Records from a dataset:
● ● ● ●

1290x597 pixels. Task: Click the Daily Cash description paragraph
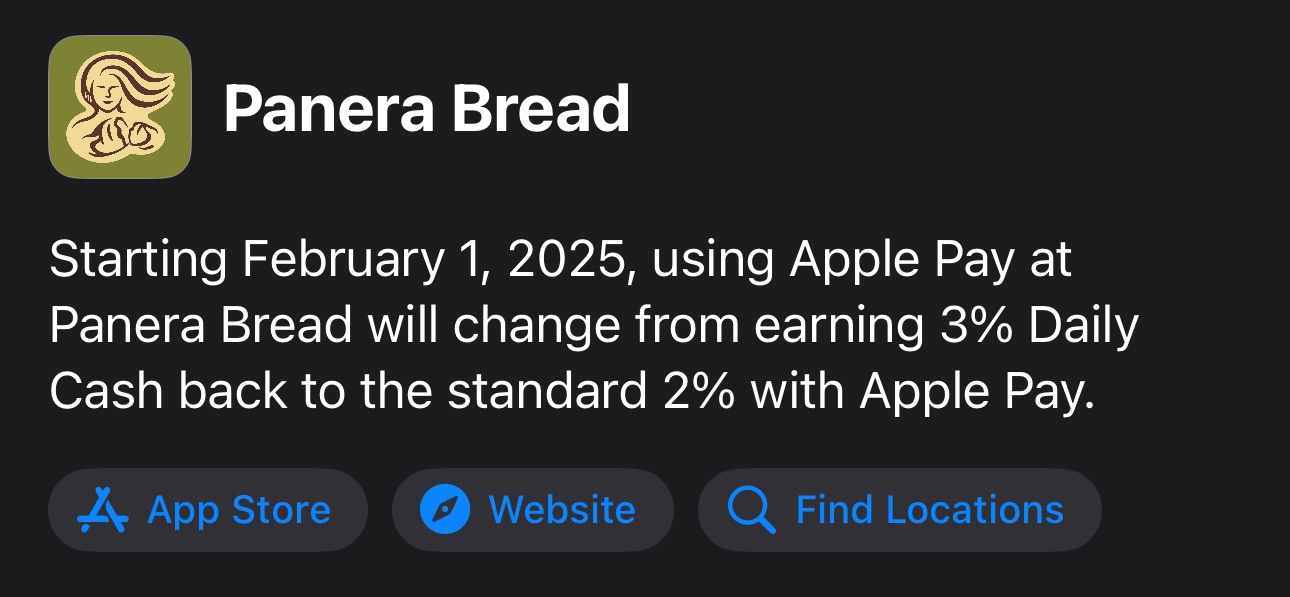[x=593, y=327]
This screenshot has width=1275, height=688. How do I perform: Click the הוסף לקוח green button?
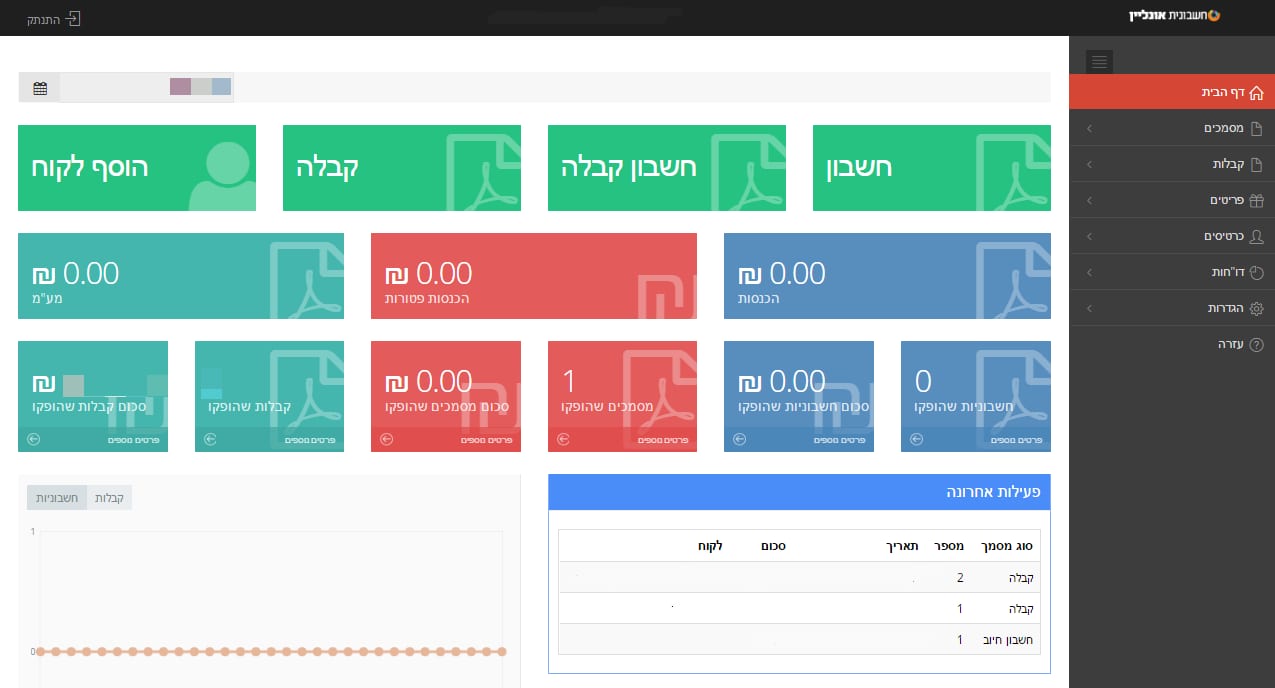point(137,168)
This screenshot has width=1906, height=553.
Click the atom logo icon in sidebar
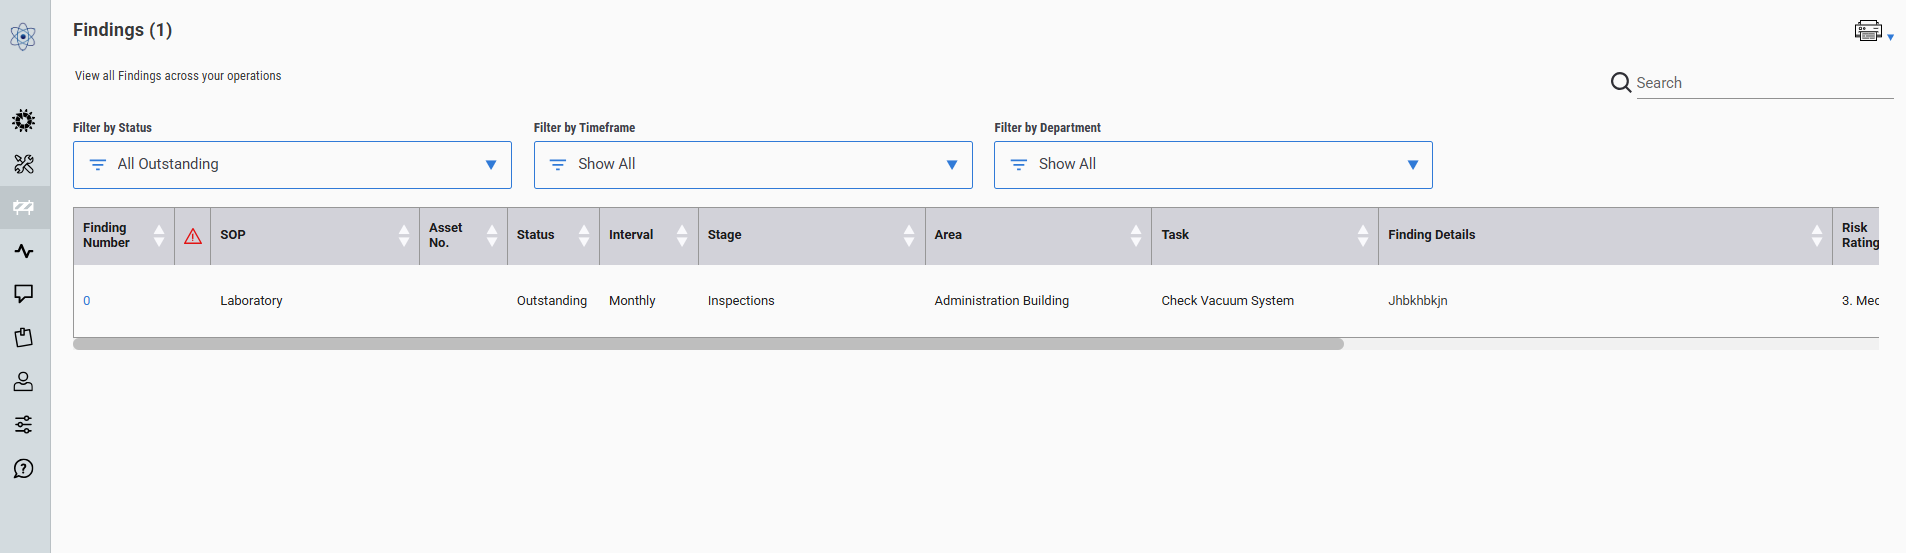tap(23, 37)
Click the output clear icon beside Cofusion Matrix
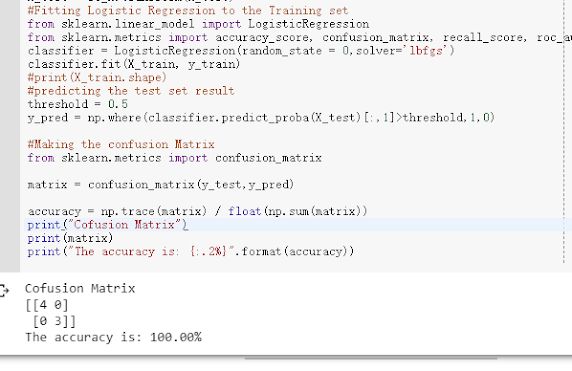This screenshot has width=572, height=371. tap(4, 291)
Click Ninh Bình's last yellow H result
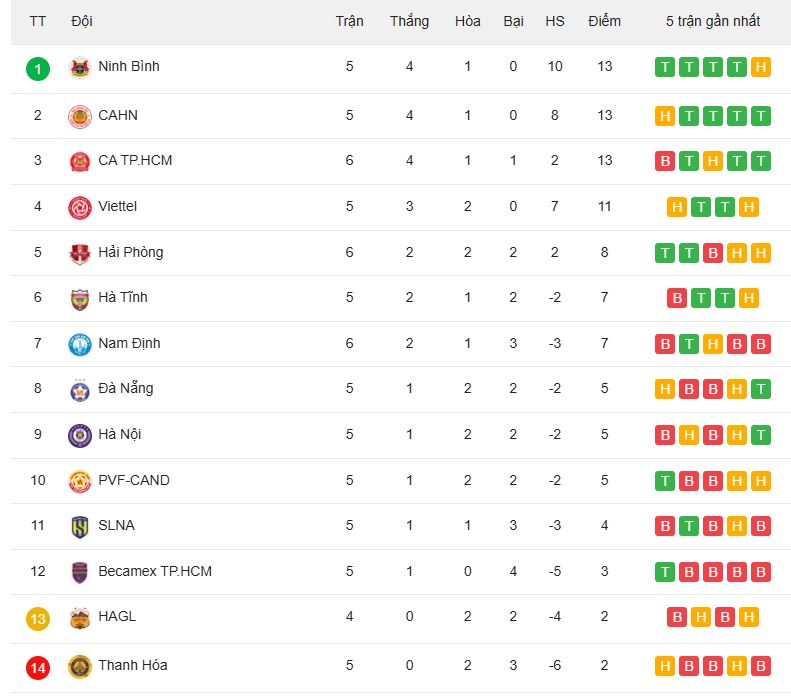791x698 pixels. (761, 67)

● ● ● ●

* WHAT IS REQUIRED:
Take the line that contains "This screenshot has width=1906, height=553." and every line after it to the end of the records above; quote them exactly, leaving out the pictures.

* OUTPUT OF THE TASK:
This screenshot has width=1906, height=553.
Click the atom logo icon in sidebar
tap(23, 37)
Click the output clear icon beside Cofusion Matrix
This screenshot has width=572, height=371. tap(4, 291)
Click Ninh Bình's last yellow H result
791x698 pixels. (761, 67)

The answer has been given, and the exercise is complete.